Roman Bravo-Young (106) and Olivas (132) won titles, but the most impressive Blue Devil might have been David Salazar (113) who gave nationally-ranked Brandon Courtney of Desert Edge all he could handle before the latter pulled it out, 9-8, late in the title match.
2. Future four-timer: Deer Valley’s Jake Smith won his 108thstraight match with ease, puttingon a takedown clinic in the first period before getting a pin in the 152-pound title against Servite’s Angel Cordova.
In his career at Deer Valley (Swift transferred mid-season from Thunderbird is freshman year), he is 112-1 and don’t expect the junior have much trouble to close out his career. He looked physical, quick and determined.
“I am always trying to add something like a flying squiurrel,” he said of a wrestling move that went viral on YouTube. “You always have to evolve in wrestling. I always get hyped for finals and I came out ready to attack.”
3. Too many out-of-state teams: Not sure what changed – probably the emergence of the Steve Blackford Duals and Mile High Challenge in recent years – but the field at Peoria seemed too many out-of-state teams. It’s OK to have a few but out of the 28 finalists 10 were from Alamosa, Servite, Faith Lutheran and Windsor.
Just pure selfishness on our part, really, because it great these teams cross the border to compete in Arizona, but we want to see top Arizona wrestlers going at it and not someone we know little about.
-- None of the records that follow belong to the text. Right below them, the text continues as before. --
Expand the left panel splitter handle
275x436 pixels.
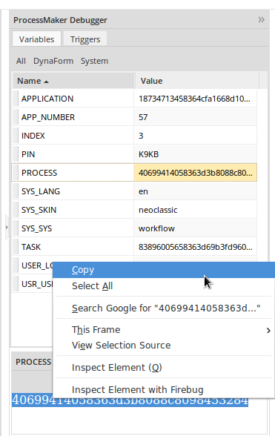click(x=7, y=227)
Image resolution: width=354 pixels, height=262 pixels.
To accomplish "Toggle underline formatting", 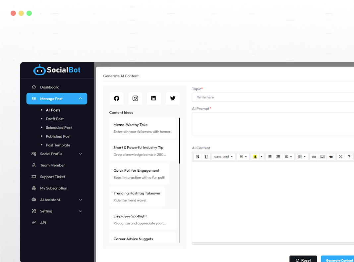I will [x=206, y=157].
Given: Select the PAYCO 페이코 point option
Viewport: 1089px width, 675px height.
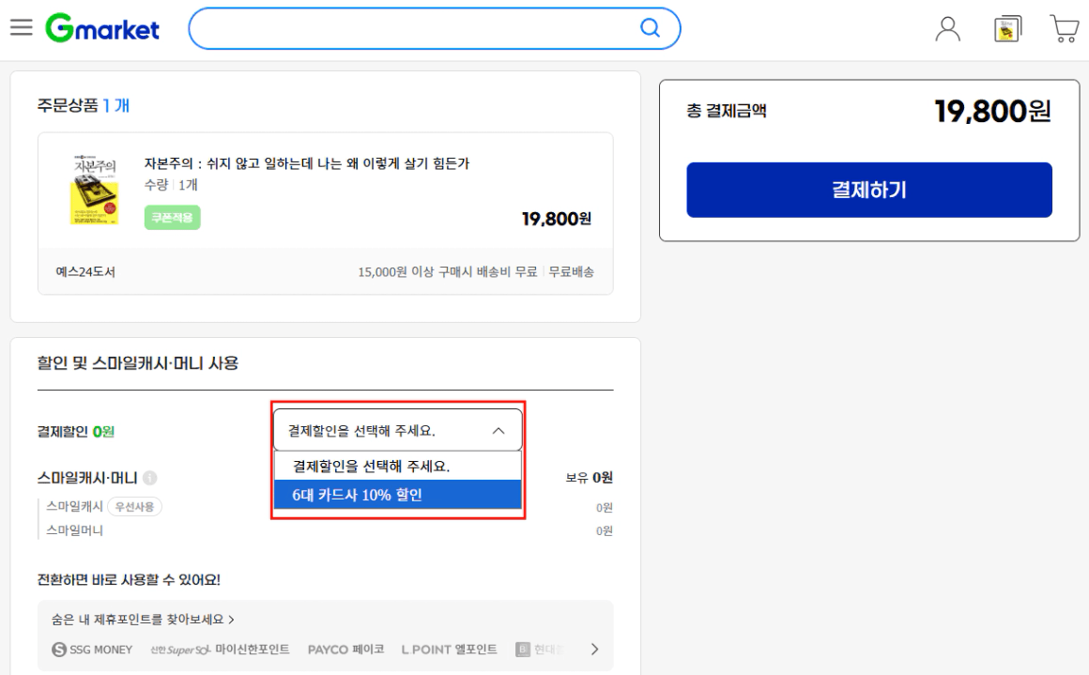Looking at the screenshot, I should tap(345, 649).
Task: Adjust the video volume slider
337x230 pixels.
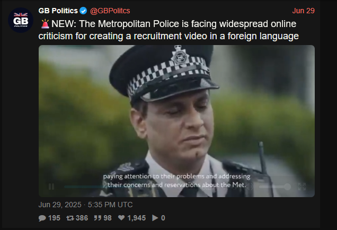Action: click(275, 187)
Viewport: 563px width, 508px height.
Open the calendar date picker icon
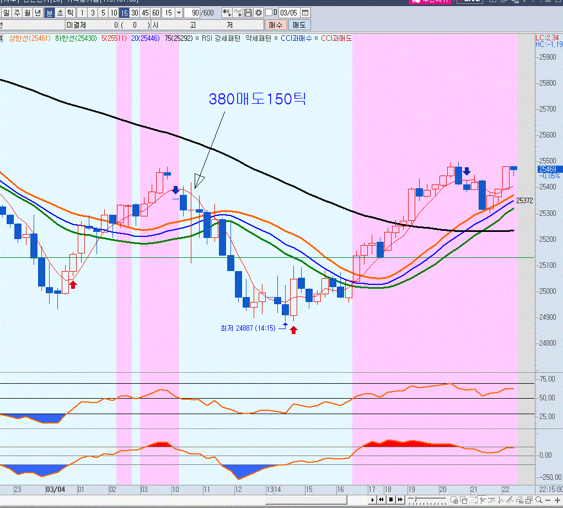tap(305, 13)
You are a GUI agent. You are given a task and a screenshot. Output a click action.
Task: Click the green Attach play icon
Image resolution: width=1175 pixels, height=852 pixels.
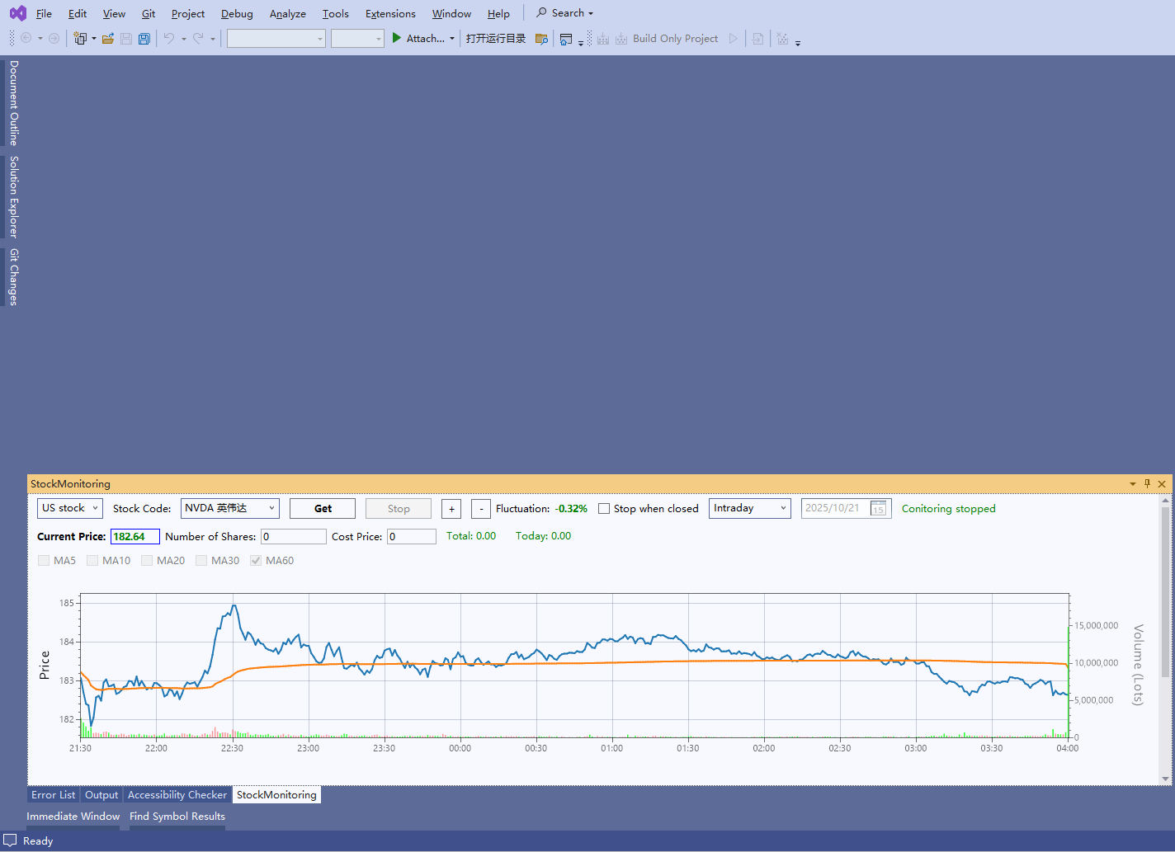397,38
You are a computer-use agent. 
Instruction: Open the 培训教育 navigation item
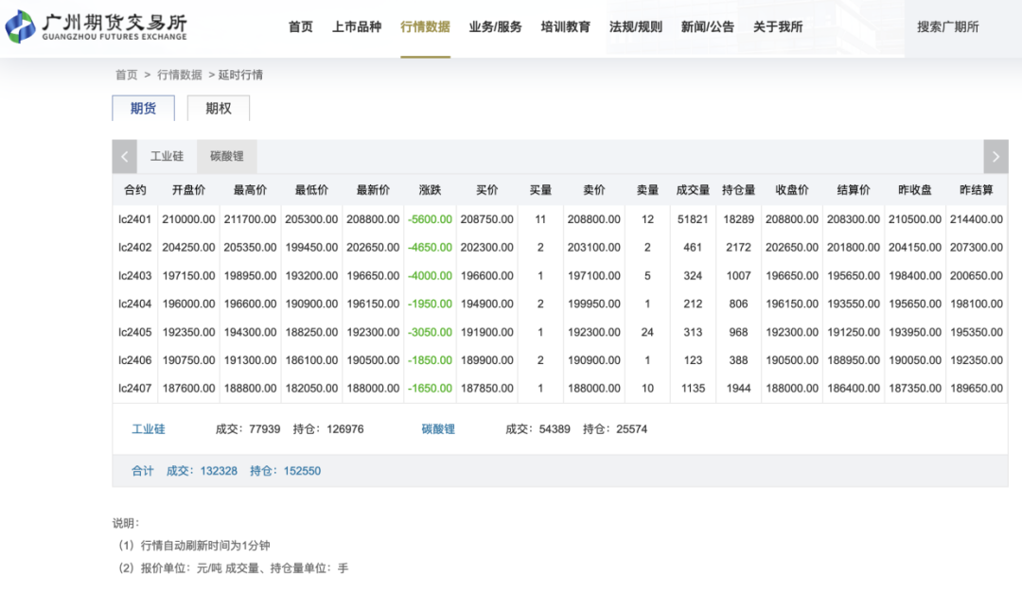click(x=565, y=27)
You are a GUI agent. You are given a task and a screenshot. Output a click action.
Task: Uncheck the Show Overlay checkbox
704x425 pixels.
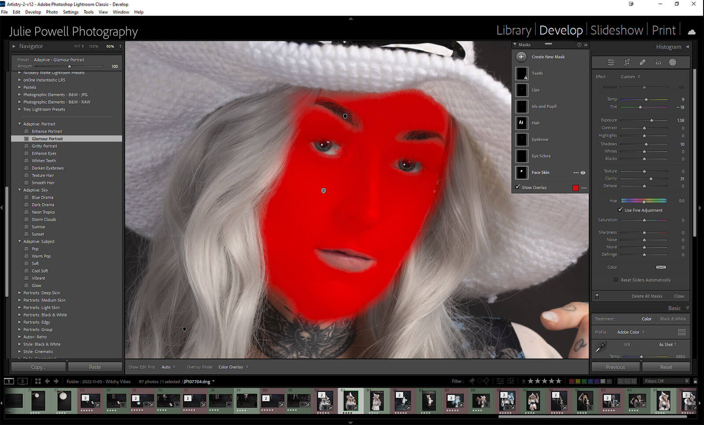click(517, 187)
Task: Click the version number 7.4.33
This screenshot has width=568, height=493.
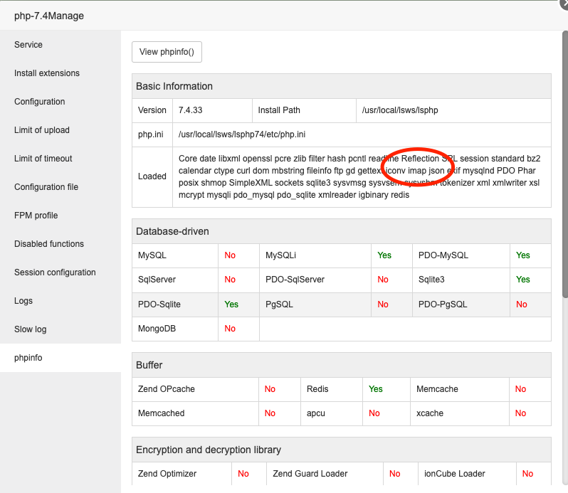Action: tap(191, 110)
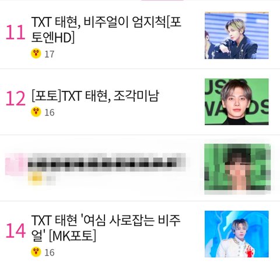Open headline 'TXT 태현, 비주얼이 엄지척[포토엔HD]'
The image size is (280, 265).
click(106, 30)
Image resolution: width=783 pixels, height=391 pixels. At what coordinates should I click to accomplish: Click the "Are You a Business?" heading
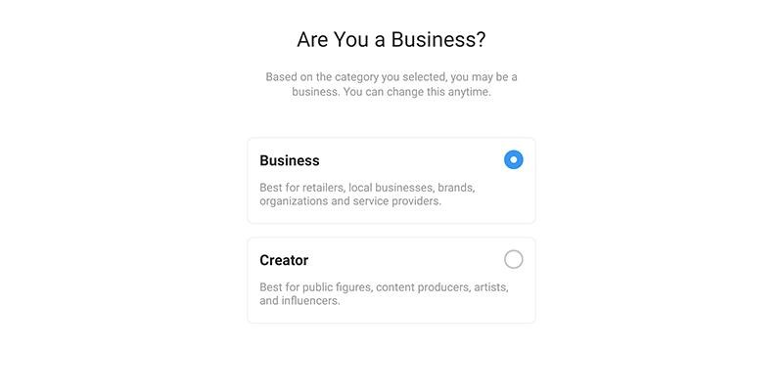click(x=392, y=40)
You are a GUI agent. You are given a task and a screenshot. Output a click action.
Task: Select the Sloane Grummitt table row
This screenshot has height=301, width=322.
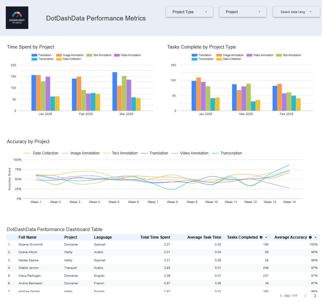[x=31, y=245]
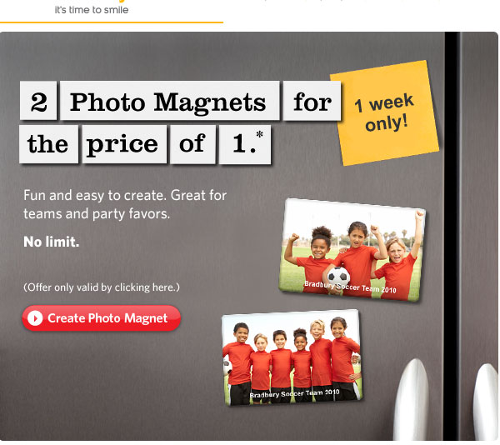Image resolution: width=500 pixels, height=445 pixels.
Task: Click the "1.*" magnet tile with asterisk
Action: coord(245,144)
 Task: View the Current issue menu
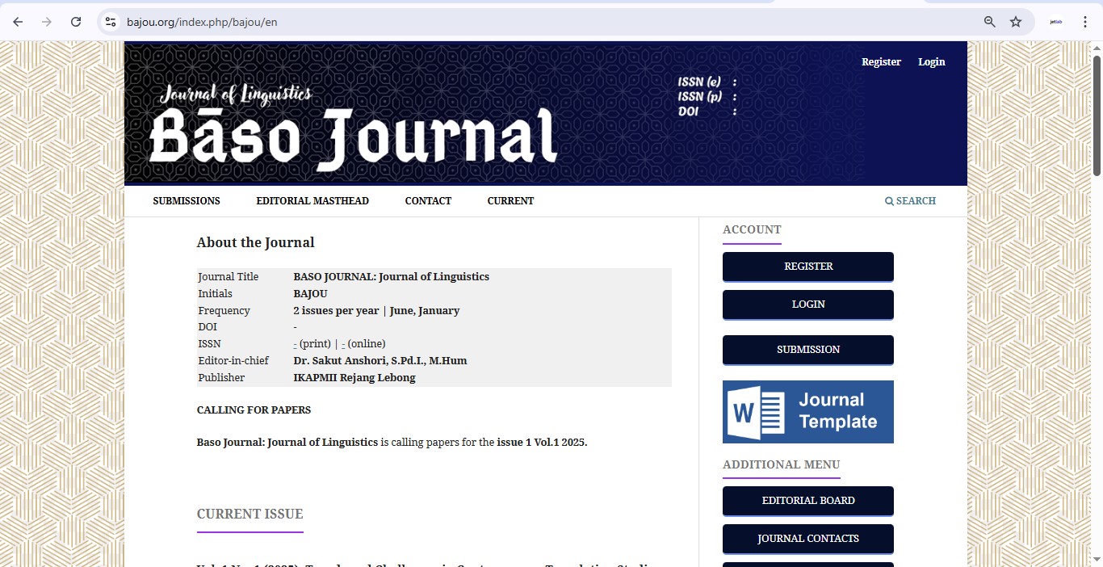[x=510, y=201]
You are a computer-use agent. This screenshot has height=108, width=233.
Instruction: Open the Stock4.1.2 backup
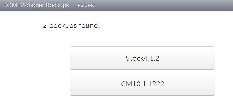142,58
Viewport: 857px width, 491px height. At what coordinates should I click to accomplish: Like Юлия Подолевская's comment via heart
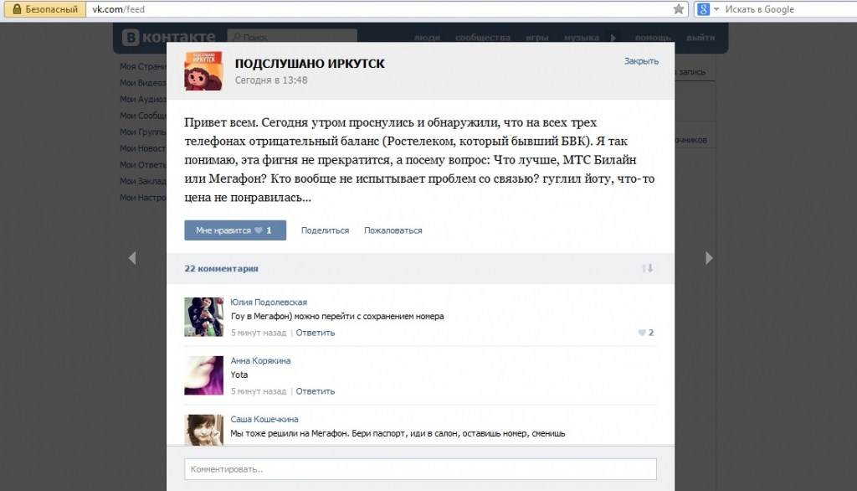point(642,333)
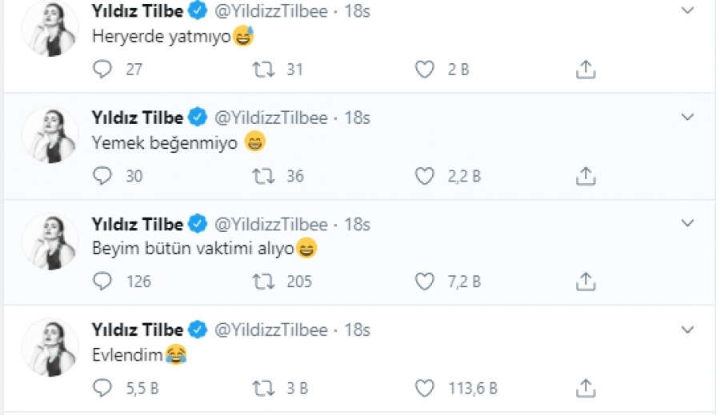Like the 'Yemek beğenmiyo' tweet
Image resolution: width=720 pixels, height=415 pixels.
(x=424, y=176)
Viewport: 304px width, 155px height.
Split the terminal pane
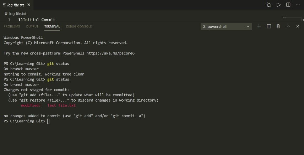269,26
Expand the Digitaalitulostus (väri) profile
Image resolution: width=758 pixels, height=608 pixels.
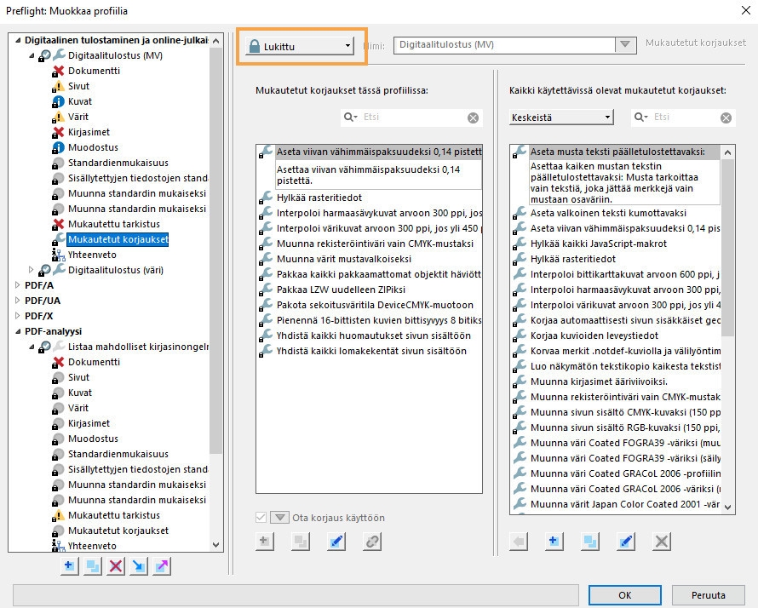(32, 270)
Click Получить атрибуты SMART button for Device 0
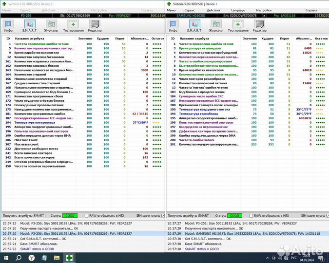This screenshot has height=263, width=329. (23, 215)
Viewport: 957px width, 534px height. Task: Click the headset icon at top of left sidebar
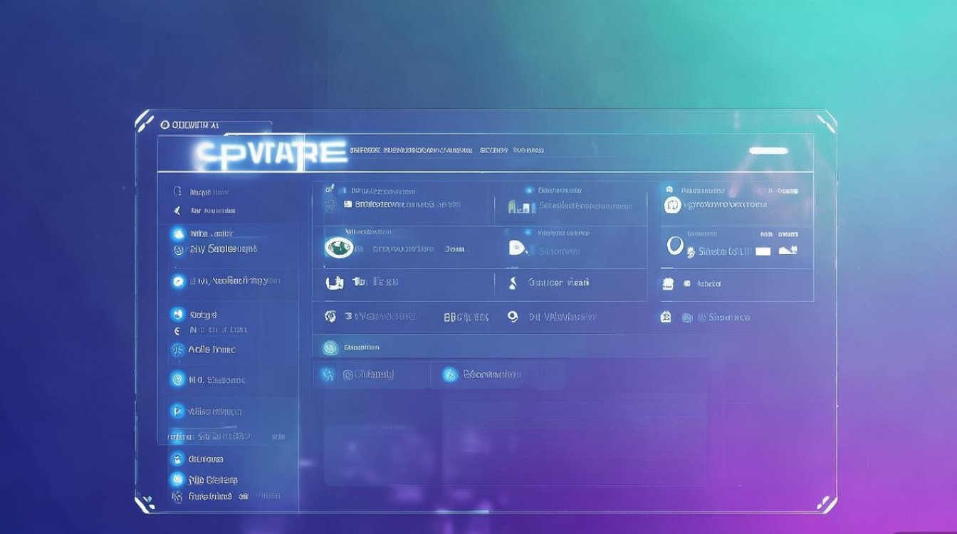[177, 192]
4. Hand control is a lost art: Ages ago a fundamental of wrestling was the necessity of hand control when in on the bottom. There was no way to get out for an escape or reversal unless you got hand control off the whistle.
Rarely did you see someone go for the hands off the whistle during the finals or wrestling in general. It’s a by-product of the rule changes over the years. Today’s wrestlers are much more comfortable with going neutral at all times rather than running some combination of pinning combinations or riding their opponent out. So there isn’t as much of a need to work on moves from the bottom position because chances are they are going to get kicked out anyway.
Yes, I am a grumpy old man and I walked up hill to and from school. So what.
5. Lanky length: Desert Vista two-time state placer Alex Carrillo had a couple of inches on Moon Valley’s David Mendez, a Division II state runner up,and it came in handy on his takedown in the 120-pound finals. Carrillo, who won 4-2 over Mendez, has long arms and twice used his length to reach around a secure a takedown and later a reversal.
It’s just a God-given gift that some wrestlers can use to their advantage.
“I’ve always been lanky and I’ve learned how to use it for leverage and grabbing legs,” he said. “Stockier guys don’t have as long arms. I get a lot of my takedowns that way.”